Chi era lo scrittore "viaggiatore del tempo"
Probabilmente molti di voi non l’avranno mai sentito nominare. Qualcuno lo ha chiamato il “viaggiatore”. Robertson, figlio di un capitano di navi, a quindici anni lasciò casa e si arruolò in marina. Rimase sulle navi per quasi un ventennio e poi, intorno ai trentaquattro anni, decise di rimettere piede a terra per sempre. Si trovò un impiego in una gioielleria dove incastonava diamanti e lì rimase per un po’. Era un lavoro noioso e ripetitivo, e per sfuggire alla routine, a sera, Robertson si concedeva qualche ora alla macchina da scrivere.

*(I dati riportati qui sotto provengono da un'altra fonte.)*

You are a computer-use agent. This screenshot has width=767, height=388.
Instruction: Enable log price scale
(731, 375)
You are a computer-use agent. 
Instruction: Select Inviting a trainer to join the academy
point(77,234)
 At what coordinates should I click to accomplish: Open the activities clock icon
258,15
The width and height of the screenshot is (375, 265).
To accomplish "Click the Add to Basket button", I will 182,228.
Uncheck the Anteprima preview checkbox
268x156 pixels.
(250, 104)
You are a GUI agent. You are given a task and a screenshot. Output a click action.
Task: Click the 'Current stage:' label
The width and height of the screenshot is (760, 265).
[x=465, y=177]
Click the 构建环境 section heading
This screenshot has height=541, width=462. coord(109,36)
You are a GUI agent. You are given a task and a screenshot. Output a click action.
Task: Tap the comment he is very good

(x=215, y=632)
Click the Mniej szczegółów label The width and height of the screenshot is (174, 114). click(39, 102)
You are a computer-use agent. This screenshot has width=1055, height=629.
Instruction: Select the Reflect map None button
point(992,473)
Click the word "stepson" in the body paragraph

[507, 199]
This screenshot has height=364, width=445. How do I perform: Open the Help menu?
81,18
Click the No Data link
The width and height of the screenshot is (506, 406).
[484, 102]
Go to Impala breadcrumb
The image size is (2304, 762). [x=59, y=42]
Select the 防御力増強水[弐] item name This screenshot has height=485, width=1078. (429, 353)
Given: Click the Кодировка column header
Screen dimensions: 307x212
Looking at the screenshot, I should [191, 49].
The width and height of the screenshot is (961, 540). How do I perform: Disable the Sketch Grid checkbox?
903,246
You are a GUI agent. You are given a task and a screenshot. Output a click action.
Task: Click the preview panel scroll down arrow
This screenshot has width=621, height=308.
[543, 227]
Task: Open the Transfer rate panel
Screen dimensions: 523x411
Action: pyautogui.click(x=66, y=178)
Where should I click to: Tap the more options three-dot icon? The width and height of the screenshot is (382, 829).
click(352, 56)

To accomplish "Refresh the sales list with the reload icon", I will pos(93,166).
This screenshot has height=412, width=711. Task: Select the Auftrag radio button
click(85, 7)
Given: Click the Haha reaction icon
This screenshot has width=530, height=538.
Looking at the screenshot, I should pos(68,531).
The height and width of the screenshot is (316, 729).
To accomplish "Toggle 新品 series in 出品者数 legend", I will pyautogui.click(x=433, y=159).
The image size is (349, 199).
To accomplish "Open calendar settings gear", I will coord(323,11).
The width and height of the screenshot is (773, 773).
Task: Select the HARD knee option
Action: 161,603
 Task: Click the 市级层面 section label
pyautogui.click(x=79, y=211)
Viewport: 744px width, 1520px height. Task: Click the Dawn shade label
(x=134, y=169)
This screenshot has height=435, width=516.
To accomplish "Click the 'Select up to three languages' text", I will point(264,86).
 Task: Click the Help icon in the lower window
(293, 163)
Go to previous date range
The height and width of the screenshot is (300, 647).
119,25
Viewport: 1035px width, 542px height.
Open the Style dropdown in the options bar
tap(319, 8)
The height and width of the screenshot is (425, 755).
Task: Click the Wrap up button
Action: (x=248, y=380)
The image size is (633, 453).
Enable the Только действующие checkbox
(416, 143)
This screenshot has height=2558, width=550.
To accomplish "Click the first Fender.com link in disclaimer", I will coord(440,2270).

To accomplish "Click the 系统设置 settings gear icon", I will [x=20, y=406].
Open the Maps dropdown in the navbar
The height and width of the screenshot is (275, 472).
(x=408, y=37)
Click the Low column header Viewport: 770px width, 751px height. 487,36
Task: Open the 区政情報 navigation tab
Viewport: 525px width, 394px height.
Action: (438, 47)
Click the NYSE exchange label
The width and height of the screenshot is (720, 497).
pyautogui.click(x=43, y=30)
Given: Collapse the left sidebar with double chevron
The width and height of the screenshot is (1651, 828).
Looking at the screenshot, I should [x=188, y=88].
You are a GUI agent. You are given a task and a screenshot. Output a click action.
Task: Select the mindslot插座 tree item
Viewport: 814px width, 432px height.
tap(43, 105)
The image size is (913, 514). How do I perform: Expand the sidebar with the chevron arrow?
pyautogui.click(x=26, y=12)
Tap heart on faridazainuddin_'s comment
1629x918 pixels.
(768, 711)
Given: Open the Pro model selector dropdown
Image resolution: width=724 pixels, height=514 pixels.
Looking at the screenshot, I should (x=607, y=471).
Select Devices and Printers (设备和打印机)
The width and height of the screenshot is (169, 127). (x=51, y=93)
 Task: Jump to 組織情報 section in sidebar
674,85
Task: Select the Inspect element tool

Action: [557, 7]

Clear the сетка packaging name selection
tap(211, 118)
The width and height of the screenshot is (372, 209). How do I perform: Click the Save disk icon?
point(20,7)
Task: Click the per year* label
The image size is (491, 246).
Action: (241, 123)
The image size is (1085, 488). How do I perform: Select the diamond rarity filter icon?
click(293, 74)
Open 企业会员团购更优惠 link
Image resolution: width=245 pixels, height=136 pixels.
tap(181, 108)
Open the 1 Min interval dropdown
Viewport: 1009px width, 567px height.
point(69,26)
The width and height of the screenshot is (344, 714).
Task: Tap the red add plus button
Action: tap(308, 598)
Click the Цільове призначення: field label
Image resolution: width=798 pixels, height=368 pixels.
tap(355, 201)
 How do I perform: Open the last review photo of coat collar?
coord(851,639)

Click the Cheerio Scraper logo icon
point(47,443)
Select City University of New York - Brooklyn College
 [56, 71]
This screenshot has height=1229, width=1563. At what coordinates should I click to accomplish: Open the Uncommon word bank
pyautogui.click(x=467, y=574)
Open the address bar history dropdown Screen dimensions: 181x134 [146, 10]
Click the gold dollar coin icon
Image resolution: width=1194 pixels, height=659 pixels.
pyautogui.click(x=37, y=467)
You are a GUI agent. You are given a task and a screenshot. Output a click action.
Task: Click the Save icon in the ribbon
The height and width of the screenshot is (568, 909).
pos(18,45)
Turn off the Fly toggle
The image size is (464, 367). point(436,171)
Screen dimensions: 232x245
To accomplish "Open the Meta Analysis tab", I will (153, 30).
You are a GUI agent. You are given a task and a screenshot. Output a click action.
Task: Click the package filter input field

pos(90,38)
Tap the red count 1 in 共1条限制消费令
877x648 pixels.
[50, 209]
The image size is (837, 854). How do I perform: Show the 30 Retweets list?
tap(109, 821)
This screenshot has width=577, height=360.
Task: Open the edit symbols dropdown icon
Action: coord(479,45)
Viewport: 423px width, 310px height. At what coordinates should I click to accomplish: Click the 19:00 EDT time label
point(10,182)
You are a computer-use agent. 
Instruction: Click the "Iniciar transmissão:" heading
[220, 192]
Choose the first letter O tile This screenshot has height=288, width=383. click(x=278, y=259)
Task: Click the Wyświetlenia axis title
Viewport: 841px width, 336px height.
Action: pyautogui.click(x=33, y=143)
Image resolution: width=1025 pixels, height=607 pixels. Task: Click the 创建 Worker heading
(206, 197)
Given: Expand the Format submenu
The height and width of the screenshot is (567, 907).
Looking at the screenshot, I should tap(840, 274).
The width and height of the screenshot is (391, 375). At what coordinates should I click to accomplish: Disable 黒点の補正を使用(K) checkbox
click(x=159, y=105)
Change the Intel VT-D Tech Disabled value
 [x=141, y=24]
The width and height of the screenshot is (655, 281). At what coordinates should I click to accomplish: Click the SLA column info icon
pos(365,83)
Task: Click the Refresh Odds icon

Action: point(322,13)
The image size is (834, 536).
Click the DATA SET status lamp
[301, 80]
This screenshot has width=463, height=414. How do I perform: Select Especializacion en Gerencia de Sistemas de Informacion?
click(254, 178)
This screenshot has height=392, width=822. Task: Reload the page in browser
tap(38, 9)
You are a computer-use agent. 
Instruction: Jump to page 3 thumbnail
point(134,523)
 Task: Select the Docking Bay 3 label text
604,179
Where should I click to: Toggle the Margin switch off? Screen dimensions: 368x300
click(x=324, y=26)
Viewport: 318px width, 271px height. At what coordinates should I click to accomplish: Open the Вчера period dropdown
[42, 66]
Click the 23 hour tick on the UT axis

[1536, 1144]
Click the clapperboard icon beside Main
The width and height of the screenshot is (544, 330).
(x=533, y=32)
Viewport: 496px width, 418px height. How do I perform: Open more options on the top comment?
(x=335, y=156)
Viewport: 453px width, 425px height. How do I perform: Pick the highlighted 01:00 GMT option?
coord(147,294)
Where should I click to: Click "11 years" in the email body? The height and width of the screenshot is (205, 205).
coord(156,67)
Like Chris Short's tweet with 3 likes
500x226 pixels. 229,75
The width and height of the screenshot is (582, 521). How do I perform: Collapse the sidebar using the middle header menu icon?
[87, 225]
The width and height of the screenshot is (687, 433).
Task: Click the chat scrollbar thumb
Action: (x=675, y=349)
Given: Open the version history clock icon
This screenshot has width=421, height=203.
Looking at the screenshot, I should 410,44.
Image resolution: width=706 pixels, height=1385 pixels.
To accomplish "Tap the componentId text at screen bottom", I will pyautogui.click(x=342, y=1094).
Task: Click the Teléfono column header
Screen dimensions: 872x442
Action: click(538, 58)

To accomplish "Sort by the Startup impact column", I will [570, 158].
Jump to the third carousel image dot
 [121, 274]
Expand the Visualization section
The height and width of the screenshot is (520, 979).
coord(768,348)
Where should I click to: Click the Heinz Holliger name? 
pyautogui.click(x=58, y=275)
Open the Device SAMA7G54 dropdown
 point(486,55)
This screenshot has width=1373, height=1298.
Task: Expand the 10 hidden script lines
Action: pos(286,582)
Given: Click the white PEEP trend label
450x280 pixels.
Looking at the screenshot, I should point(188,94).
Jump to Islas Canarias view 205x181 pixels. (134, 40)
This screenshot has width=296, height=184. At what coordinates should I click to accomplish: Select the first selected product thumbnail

L'affondamento del Titanic 14 anni prima dell'iceberg
Nel 1898 (attenzione alle date) pubblica il suo romanzo “Futility”. Il titolo originale non dà indizi, ma in seguito – e in particolare dopo il 1912 - venne cambiato ne “Il naufragio del Titan” (dice niente ora?). E di cosa parla questo romanzo? Del naufragio, in aprile, di un transatlantico chiamato Titan (proprio così), affondato, dopo lo scontro con un iceberg nell’Oceano Atlantico. Quattordici anni dopo accadde per davvero. Il Titanic toccò gli abissi freddi a largo di Terranova, il 15 aprile nel 1912.
Il papà del periscopio
Nel 1905 Robertson scrive un’altra storia dal titolo “Submarine Destroyer” in cui a un certo punto un marinario guarda dentro uno strumento per spiare in superficie. Il periscopio non esisteva prima di quelle pagine, in pratica lo inventò lui. Sfortunatamente per Robertson, altri lo brevettarono (incassandone i benefici) anche se la gloria dell’intuizione restò in capo allo scrittore di Oswego.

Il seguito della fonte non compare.